NEWPORT BEACH – Since city employees moved to the new, sprawling City Hall complex near Newport Center in March 2013, the cost of the controversial project has increased by about $10.5 million, pushing the grand total to about $142.2 million.
On Tuesday, the City Council is scheduled to vote on a settlement agreement with construction manager C.W. Driver, which would require the city to fork over $2.2 million for project-related claims from contractors for carpentry, landscaping, ceiling finishes and other changes prompted by design modifications.
According to a staff report, while the original claims from contractors and sub-contractors totaled about $8.2 million, some of those costs were absorbed by C.W. Driver and architect Bohlin Cywinski Jackson, and the city was left with $2.2 million to pay to avoid potential legal battles.
What started as a plan for a $46 million, bare-bones building in Balboa evolved into a massive project that included the City Hall, an expanded library, a 450-space parking structure, two parks, a community center and a pedestrian bridge. Critics of the project have complained about cost overruns and the unnecessary grandiosity of the project while supporters have maintained that it will be an iconic Civic Center in which residents and employees can take pride.

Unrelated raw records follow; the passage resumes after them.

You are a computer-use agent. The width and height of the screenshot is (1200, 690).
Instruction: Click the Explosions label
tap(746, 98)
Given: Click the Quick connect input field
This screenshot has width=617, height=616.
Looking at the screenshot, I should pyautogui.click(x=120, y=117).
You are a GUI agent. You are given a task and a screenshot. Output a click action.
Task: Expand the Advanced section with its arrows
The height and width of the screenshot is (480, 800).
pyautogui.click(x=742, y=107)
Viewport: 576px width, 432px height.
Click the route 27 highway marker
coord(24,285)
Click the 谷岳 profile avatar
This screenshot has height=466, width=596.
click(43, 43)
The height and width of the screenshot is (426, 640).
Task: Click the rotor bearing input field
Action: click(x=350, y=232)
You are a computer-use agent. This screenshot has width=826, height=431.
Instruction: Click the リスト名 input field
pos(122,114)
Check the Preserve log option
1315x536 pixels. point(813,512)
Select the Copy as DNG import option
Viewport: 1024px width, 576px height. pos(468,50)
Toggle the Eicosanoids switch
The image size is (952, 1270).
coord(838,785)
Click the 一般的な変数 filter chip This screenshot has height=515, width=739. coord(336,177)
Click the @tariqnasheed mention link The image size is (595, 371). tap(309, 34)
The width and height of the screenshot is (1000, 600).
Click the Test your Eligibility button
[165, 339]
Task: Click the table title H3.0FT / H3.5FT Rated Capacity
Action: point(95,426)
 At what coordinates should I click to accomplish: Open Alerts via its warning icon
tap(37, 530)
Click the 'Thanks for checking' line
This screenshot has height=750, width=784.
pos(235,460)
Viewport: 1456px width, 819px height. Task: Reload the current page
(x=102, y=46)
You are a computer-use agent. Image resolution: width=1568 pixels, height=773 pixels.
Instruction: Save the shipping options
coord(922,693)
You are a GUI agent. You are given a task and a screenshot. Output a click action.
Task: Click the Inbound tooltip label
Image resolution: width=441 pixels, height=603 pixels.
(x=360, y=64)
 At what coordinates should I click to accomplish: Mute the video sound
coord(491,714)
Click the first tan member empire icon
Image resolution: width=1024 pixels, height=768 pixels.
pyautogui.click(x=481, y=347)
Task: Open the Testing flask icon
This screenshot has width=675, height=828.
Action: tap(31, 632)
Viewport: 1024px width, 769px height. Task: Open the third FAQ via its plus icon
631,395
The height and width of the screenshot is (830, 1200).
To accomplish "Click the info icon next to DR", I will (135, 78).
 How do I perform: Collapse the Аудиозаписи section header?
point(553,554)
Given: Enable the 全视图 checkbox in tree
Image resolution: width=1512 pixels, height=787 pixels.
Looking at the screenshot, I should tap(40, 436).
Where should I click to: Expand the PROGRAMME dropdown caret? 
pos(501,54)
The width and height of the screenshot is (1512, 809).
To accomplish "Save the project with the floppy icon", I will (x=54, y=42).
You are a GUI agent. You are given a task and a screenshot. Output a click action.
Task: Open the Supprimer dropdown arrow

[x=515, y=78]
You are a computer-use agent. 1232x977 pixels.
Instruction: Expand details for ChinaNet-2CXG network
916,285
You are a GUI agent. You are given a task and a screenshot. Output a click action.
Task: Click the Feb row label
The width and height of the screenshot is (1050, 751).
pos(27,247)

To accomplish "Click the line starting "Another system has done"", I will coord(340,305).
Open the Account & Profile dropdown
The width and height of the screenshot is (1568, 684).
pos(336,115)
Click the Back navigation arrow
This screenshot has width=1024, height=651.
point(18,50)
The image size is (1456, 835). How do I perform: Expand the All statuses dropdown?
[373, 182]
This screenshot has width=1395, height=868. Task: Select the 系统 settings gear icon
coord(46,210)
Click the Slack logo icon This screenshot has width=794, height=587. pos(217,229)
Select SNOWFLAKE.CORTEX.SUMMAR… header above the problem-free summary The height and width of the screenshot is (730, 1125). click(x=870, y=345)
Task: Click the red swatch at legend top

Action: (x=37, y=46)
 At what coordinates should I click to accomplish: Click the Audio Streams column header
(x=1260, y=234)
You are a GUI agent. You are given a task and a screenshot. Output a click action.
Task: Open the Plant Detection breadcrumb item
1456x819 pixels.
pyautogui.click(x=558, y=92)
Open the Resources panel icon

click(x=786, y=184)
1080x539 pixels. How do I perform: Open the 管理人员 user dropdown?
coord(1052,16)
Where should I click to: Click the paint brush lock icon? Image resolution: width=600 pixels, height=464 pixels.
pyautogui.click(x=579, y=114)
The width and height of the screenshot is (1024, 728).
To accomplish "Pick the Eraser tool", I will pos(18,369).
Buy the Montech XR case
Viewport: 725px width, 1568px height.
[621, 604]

City Council members were given an opportunity to look at the details of the settlement agreement during a Feb. 11 closed session meeting. Mayor Rush Hill said he was surprised to see the price tag escalate yet again, but said it is common for sub-contractors to demand more money at the conclusion of a project.
A number of the costs were associated with changes in design and the time it took for the architect to make the design changes, said Hill, who is an architect and sits on the city’s ad-hoc Building Committee, which approved change orders for the Civic Center project.
“The architects we hired wanted to have the highest opportunity for design awards,” he said. “This was a high-design architect that does things in minute detail that many people don’t even see, but that ends up costing a lot of money. In the end, we did get an award-winning facility, but we paid for it.”
According to Bohlin Cywinski Jackson’s website, the firm has received two awards for the Civic Center project from the American Institute of Architects’ Orange County Chapter: the 2013 Members Choice Award and the 2013 Honor Award for Design.
Hill added that he does not, however, solely blame the architect for the high project costs.
Councilwoman Leslie Daigle said she wished the council had been kept better informed about the escalating Civic Center costs.
“I don’t know who authorized the change orders – the city’s project manager, the Building Committee or the rabbits,” she said referring to the much-criticized bevy of rabbits gracing the Civic Center Park.
The Building Committee has been criticized by residents, including Jim Mosher, for making closed-door decisions about the Civic Center project.
Steve Chaitow, project manager for the architect, was not available for comment Friday. The Civic Center has been dubbed “the Taj Mahal” by those in the community who oppose the expenditures involved.
In June, city staff came to the council requesting an $8.5 million increase, taking the price from $131.4 million to $139.9 million. At the time, project manager Steve Badum told unhappy council members that a bulk of the change orders that raised the cost came from items left out of the original design plans, which later had to be incorporated into the project.
Badum told council members in June that the city pushed through those design plans anyway because they wanted to move while construction costs were lower. The San Miguel Pedestrian Bridge, a later addition to the project, raised the total cost as well. Council members unanimously approved that increase.
City Manager Dave Kiff stated in an email Thursday that the new net cost to the city would be $2.2 million if the council approves the settlement agreement, which will be discussed in an open session. The specifics of the agreement have not been made public.
“On a $139-million project, this is a small percentage (1.5 percent), but it’s a challenging one,” he wrote.
Kiff praised C.W. Driver for “chipping in” and absorbing much of the additional costs.
“Overall, we are very happy with the project’s outcome, including the great use it is getting by the community,” Kiff wrote.
Hill estimated that the city could end up paying about $6 million if it refuses to approve the settlement and chooses to go to court.
“We want to settle it as expeditiously as possible at the lowest cost,” he said. “Driving it down to $2 million is the best deal at this time.”